> **Stated exercise**:
Copy the material below, swapping "screenshot" for "screen capture" and keeping everything else unchanged. Leave out the pictures.
* START Stored records *
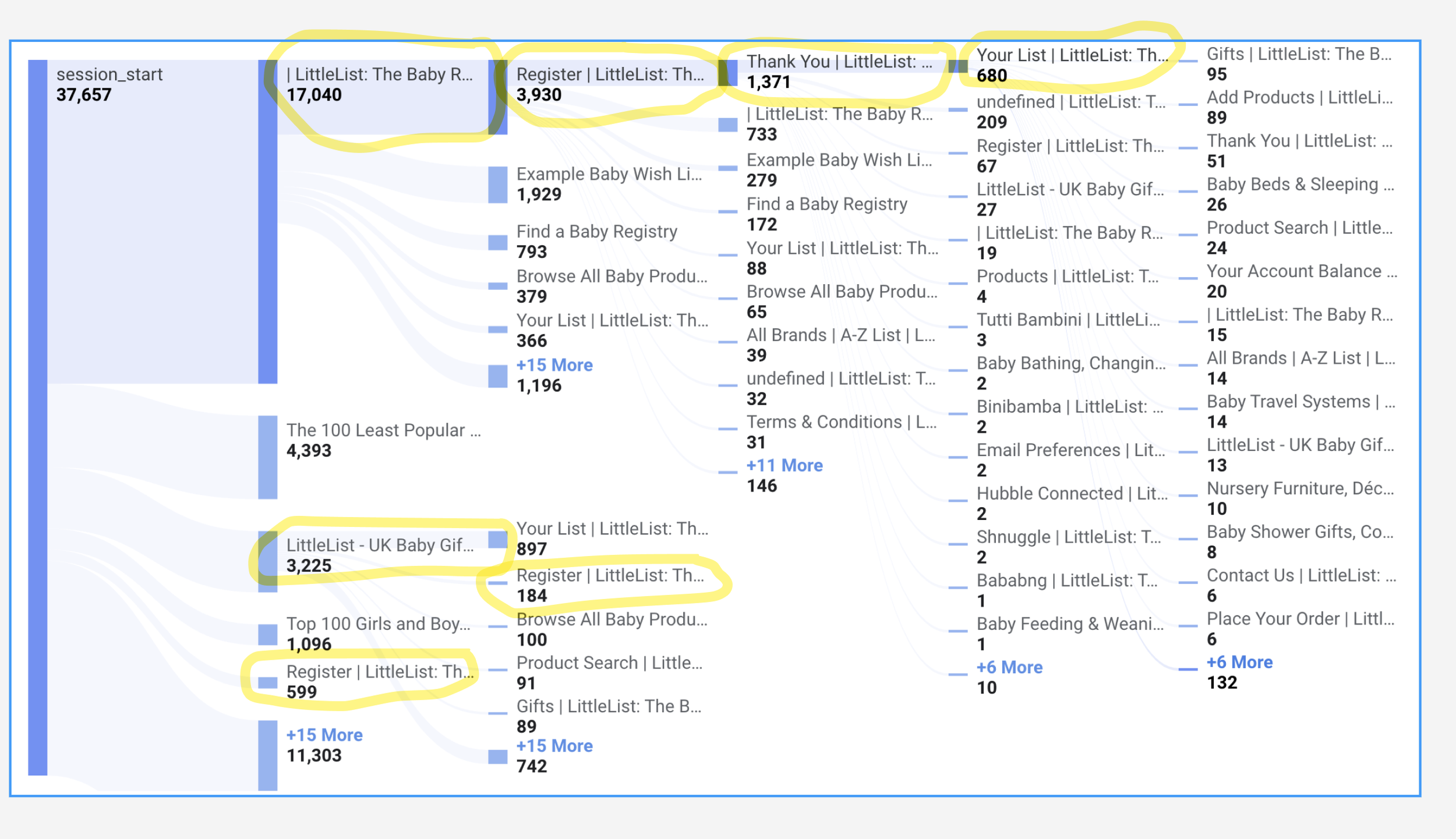
Task: Click Your List node showing 897
Action: pyautogui.click(x=612, y=529)
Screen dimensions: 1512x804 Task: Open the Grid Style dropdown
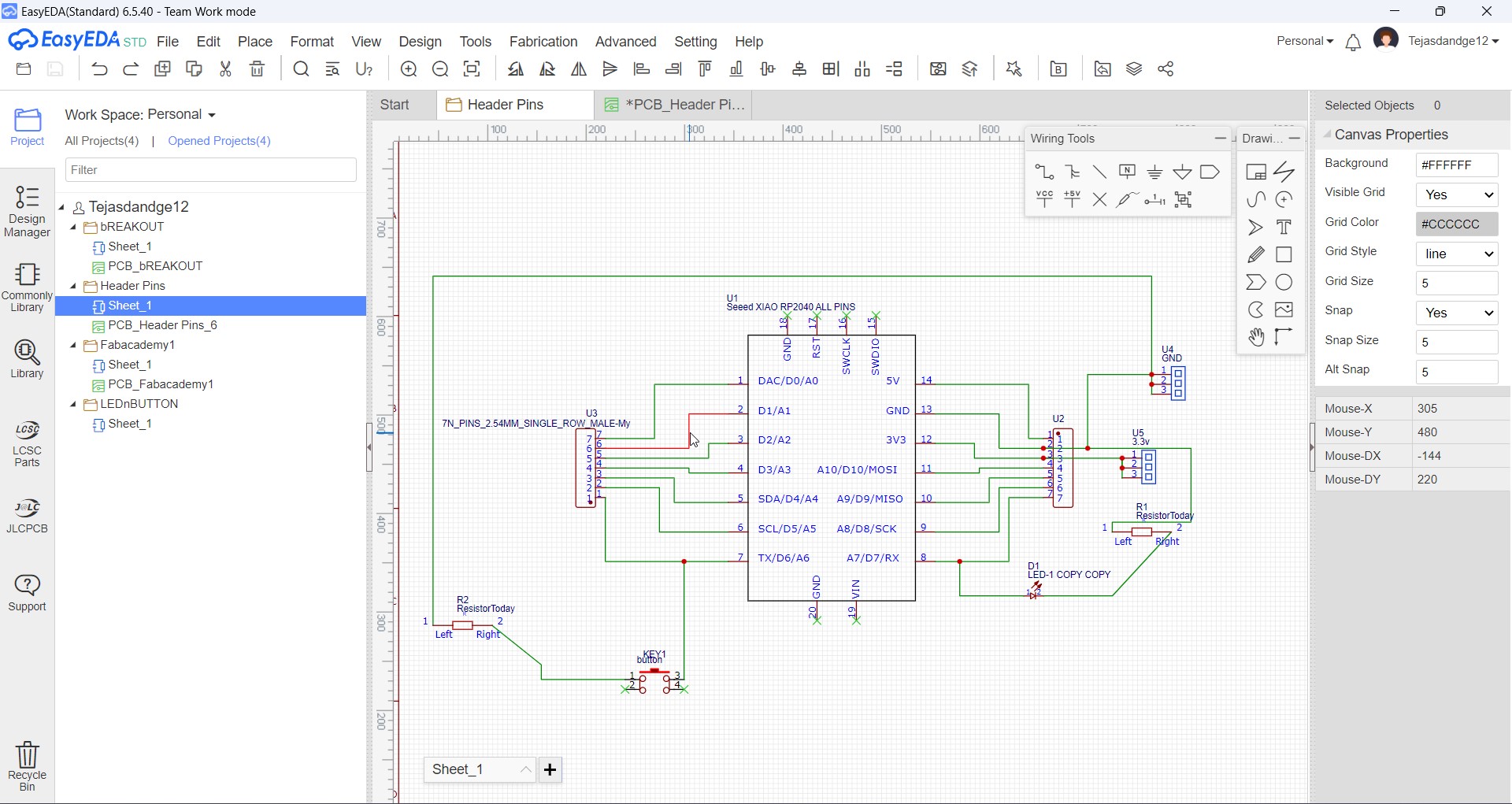tap(1456, 254)
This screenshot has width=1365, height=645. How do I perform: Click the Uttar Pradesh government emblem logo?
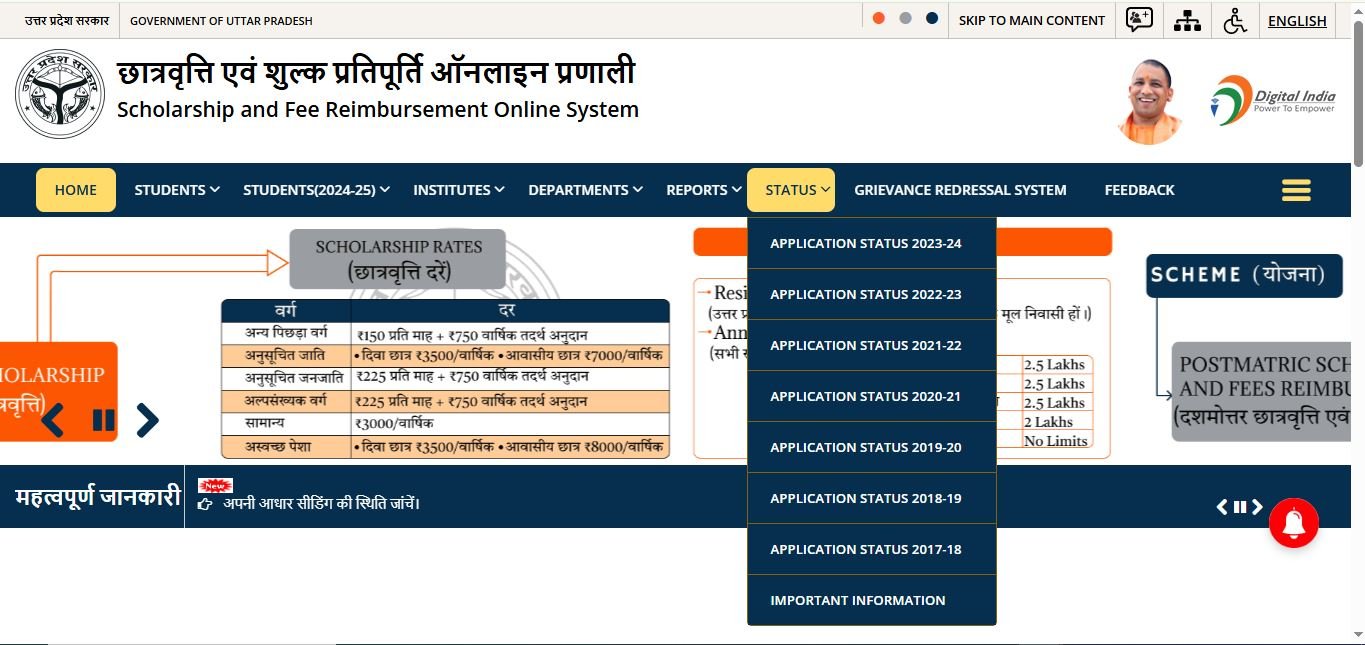(x=60, y=94)
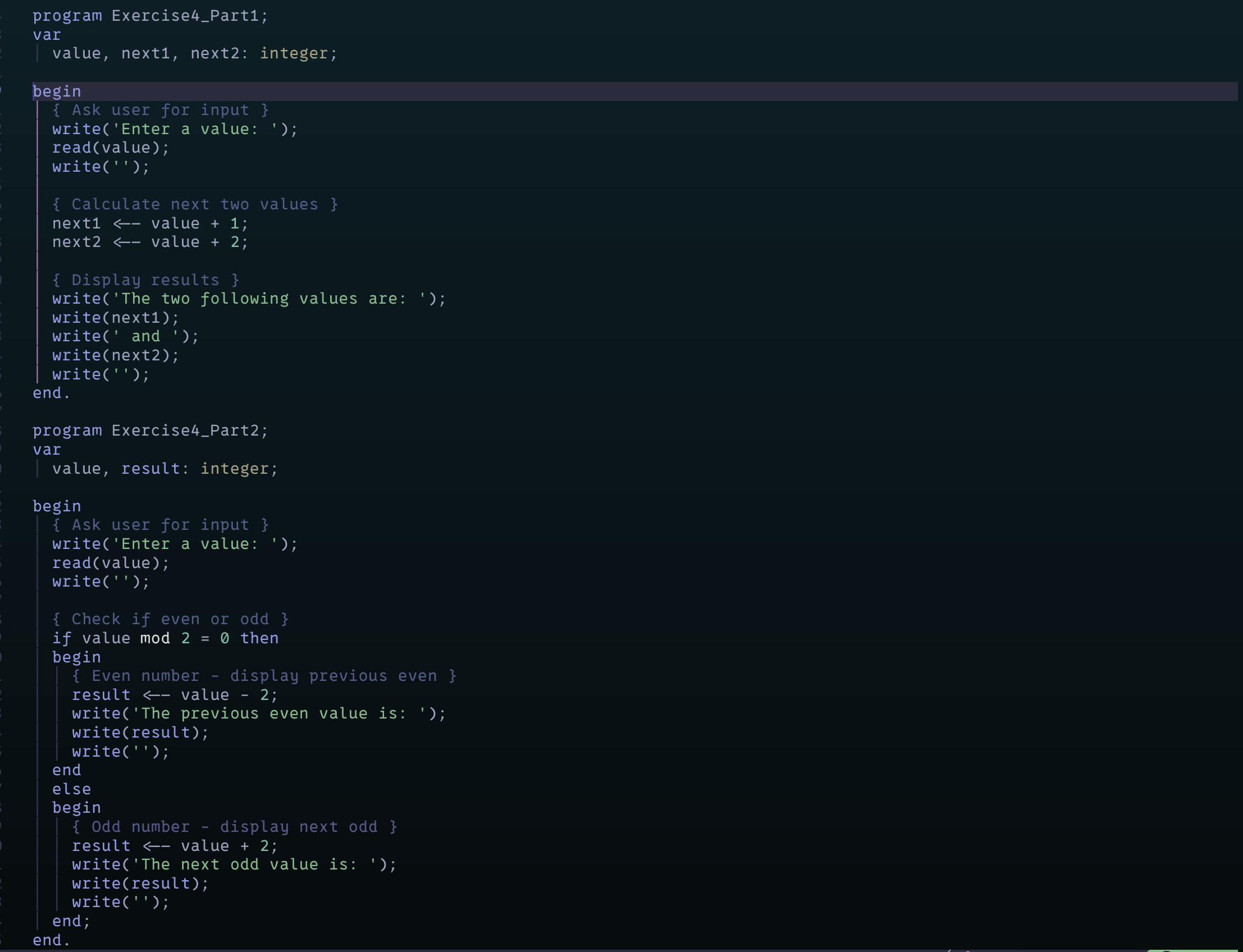
Task: Click the 'program Exercise4_Part2' declaration line
Action: pyautogui.click(x=150, y=431)
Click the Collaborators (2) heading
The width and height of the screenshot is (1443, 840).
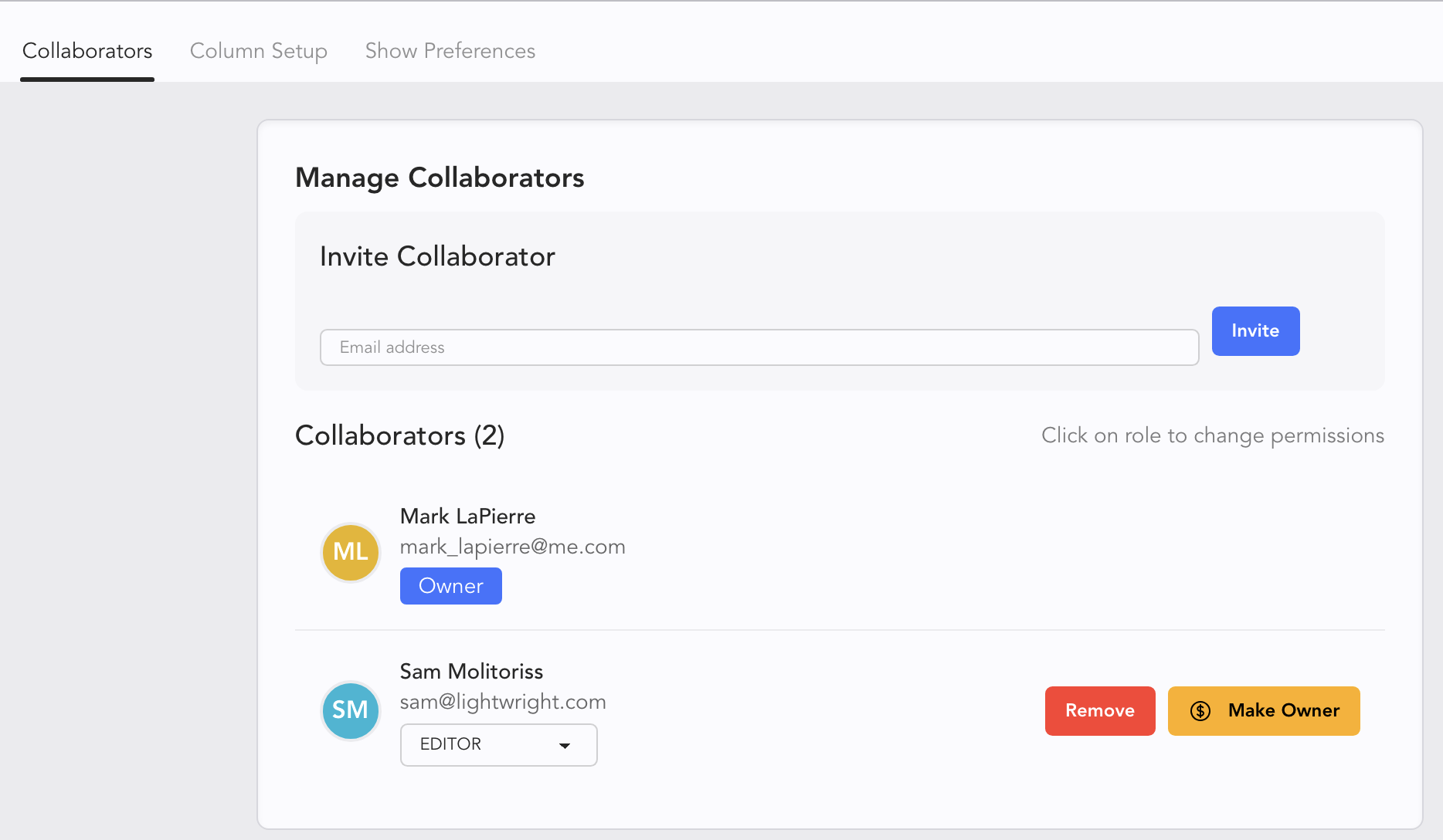pos(399,435)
* END Stored records *
> **Result for this exercise**:
Task: Click Your List node showing 897
Action: pyautogui.click(x=612, y=529)
Screen dimensions: 1512x804 Task: Open the Grid Style dropdown
tap(1456, 254)
This screen capture has width=1365, height=645. How do I perform: Click the Uttar Pradesh government emblem logo?
(x=60, y=94)
Task: Click the 'program Exercise4_Part2' declaration line
Action: pyautogui.click(x=150, y=431)
Click the Collaborators (2) heading
The width and height of the screen capture is (1443, 840).
pos(399,435)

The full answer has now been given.